Andreas Rohner <andreas.rohner@xxxxxxx> · Sat, 09 May 2015 21:39:22 +0200

On 2015-05-09 06:09, Ryusuke Konishi wrote:
> On Sun,  3 May 2015 12:05:18 +0200, Andreas Rohner wrote:
>> This patch adds a cache for the SUFILE to efficiently store lots of
>> small changes to su_nlive_blks in memory and apply the accumulated
>> results later at segment construction. This improves performance of
>> these operations and reduces lock contention in the SUFILE.
>>
>> The implementation uses a radix_tree to store cache nodes, which
>> contain a certain number of values. Every value corresponds to
>> exactly one SUFILE entry. If the cache is flushed the values are
>> subtracted from the su_nlive_blks field of the corresponding SUFILE
>> entry.
>>
>> If the parameter only_mark of the function nilfs_sufile_flush_cache() is
>> set, then the blocks that would have been dirtied by the flush are
>> marked as dirty, but nothing is actually written to them. This mode is
>> useful during segment construction, when blocks need to be marked dirty
>> in advance.
>>
>> New nodes are allocated on demand. The lookup of nodes is protected by
>> rcu_read_lock() and the modification of values is protected by a block
>> group lock. This should allow for concurrent updates to the cache.
>>
>> Signed-off-by: Andreas Rohner <andreas.rohner@xxxxxxx>
>> ---
>>  fs/nilfs2/sufile.c | 369 +++++++++++++++++++++++++++++++++++++++++++++++++++++
>>  fs/nilfs2/sufile.h |   5 +
>>  2 files changed, 374 insertions(+)
>>
>> diff --git a/fs/nilfs2/sufile.c b/fs/nilfs2/sufile.c
>> index 1cce358..80bbd87 100644
>> --- a/fs/nilfs2/sufile.c
>> +++ b/fs/nilfs2/sufile.c
>> @@ -26,6 +26,7 @@
>>  #include <linux/string.h>
>>  #include <linux/buffer_head.h>
>>  #include <linux/errno.h>
>> +#include <linux/radix-tree.h>
>>  #include <linux/nilfs2_fs.h>
>>  #include "mdt.h"
>>  #include "sufile.h"
>> @@ -42,6 +43,11 @@ struct nilfs_sufile_info {
>>  	unsigned long ncleansegs;/* number of clean segments */
>>  	__u64 allocmin;		/* lower limit of allocatable segment range */
>>  	__u64 allocmax;		/* upper limit of allocatable segment range */
>> +
> 
>> +	struct blockgroup_lock nlive_blks_cache_bgl;
>> +	spinlock_t nlive_blks_cache_lock;
>> +	int nlive_blks_cache_dirty;
>> +	struct radix_tree_root nlive_blks_cache;
> 
> blockgroup_lock is not needed.  For the counter operations in this
> patch, using cmpxchg() or atomic_xxx() is more effective as I mention
> later.
> 
> And, I prefer to address this cache as updates of segment usage
> instead of that of nlive_blks.  In that sense, it's preferable
> to define the array element like:
> 
> struct nilfs_segusage_update {
> 	__u32 nlive_blks_adj;
> };

Great idea!

> and define the variable names like update_cache (instead of
> nlive_blks_cache), update_cache_lock, update_cache_dirty, etc.

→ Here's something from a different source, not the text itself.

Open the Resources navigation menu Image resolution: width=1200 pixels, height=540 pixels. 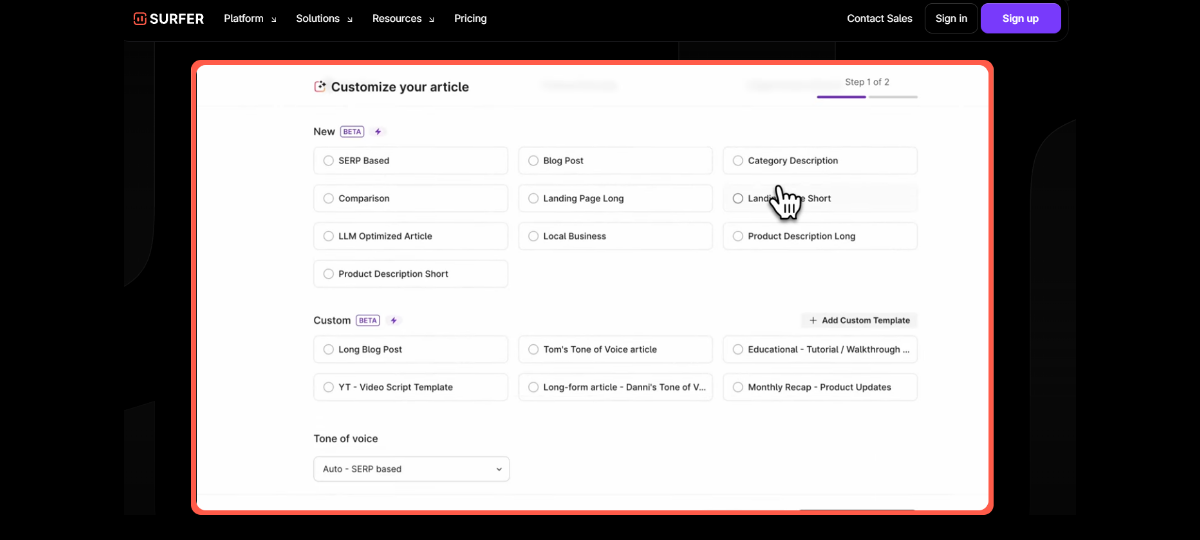(403, 18)
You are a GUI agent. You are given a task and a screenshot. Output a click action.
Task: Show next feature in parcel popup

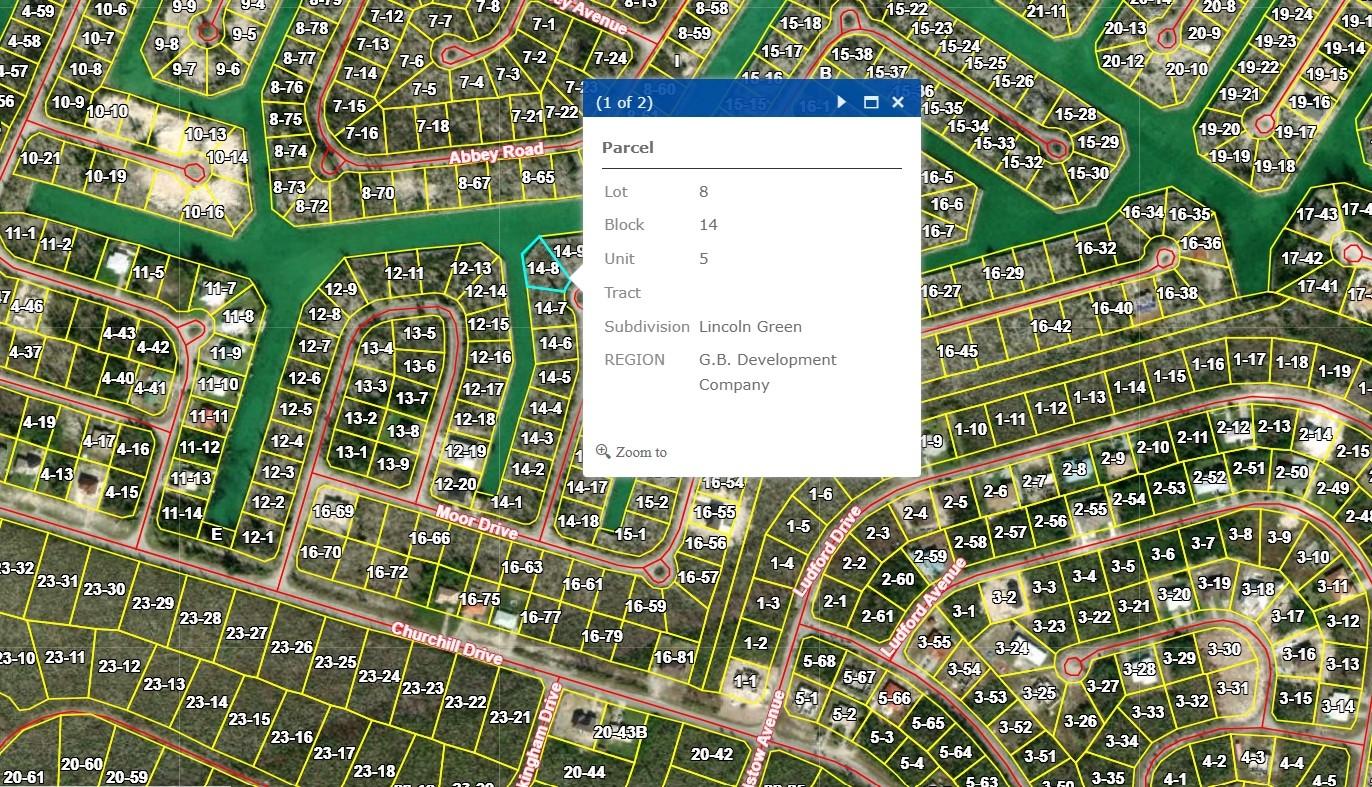pyautogui.click(x=842, y=102)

I really like this suggestion. I was struggling to come up with good
names for all the cache related functions.

> 
>>  };
>>  
>>  static inline struct nilfs_sufile_info *NILFS_SUI(struct inode *sufile)
>> @@ -1194,6 +1200,362 @@ out_sem:
>>  }
>>  
>>  /**
>> + * nilfs_sufile_alloc_cache_node - allocate and insert a new cache node
>> + * @sufile: inode of segment usage file
>> + * @group: group to allocate a node for
>> + *
>> + * Description: Allocates a new cache node and inserts it into the cache. If
>> + * there is an error, nothing will be allocated. If there already exists
>> + * a node for @group, no new node will be allocated.
>> + *
>> + * Return Value: On success, 0 is returned, on error, one of the following
>> + * negative error codes is returned.
>> + *
>> + * %-ENOMEM - Insufficient amount of memory available.
>> + */
>> +static int nilfs_sufile_alloc_cache_node(struct inode *sufile,
>> +					 unsigned long group)
>> +{
>> +	struct nilfs_sufile_info *sui = NILFS_SUI(sufile);
>> +	struct nilfs_sufile_cache_node *node;
>> +	int ret;
>> +
>> +	node = kmem_cache_alloc(nilfs_sufile_node_cachep, GFP_NOFS);
>> +	if (!node)
>> +		return -ENOMEM;
>> +
>> +	ret = radix_tree_preload(GFP_NOFS);
>> +	if (ret)
>> +		goto free_node;
>> +
>> +	spin_lock(&sui->nlive_blks_cache_lock);
>> +	ret = radix_tree_insert(&sui->nlive_blks_cache, group, node);
>> +	spin_unlock(&sui->nlive_blks_cache_lock);
>> +
>> +	radix_tree_preload_end();
>> +
> 
>> +	if (ret == -EEXIST) {
>> +		ret = 0;
>> +		goto free_node;
>> +	} else if (ret)
>> +		goto free_node;
>> +
>> +	return 0;
>> +free_node:
>> +	kmem_cache_free(nilfs_sufile_node_cachep, node);
>> +	return ret;
> 
> The above error check implies two branches in regular path.
> Consider rewriting it as follows:
> 
> 	if (!ret)
> 		return 0;
> 
> 	if (ret == -EEXIST)
> 		ret = 0;
> free_node:
> 	kmem_cache_free(nilfs_sufile_node_cachep, node);
> 	return ret;

Ok.

> By the way, you should use braces in both branches if the one of them
> has multiple statements in an "if else" conditional statement.  This
> exception is written in the Chapter 3 of Documentation/CodingStyle.
> 
>     e.g.
> 
>         if (condition) {
>                 do_this();
>                 do_that();
>         } else {
>                 otherwise();
>         }

Ok.

>> +}
>> +
>> +/**
>> + * nilfs_sufile_dec_nlive_blks - decrements nlive_blks in the cache
>> + * @sufile: inode of segment usage file
>> + * @segnum: segnum for which nlive_blks will be decremented
>> + *
>> + * Description: Decrements the number of live blocks for @segnum in the cache.
>> + * This function only affects the cache. If the cache is not flushed at a
>> + * later time the changes are lost. It tries to lookup the group node to
>> + * which the @segnum belongs in a lock free manner and uses a blockgroup lock
>> + * to do the actual modification on the node.
>> + *
>> + * Return Value: On success, 0 is returned on error, one of the following
>> + * negative error codes is returned.
>> + *
>> + * %-ENOMEM - Insufficient amount of memory available.
>> + */
>> +int nilfs_sufile_dec_nlive_blks(struct inode *sufile, __u64 segnum)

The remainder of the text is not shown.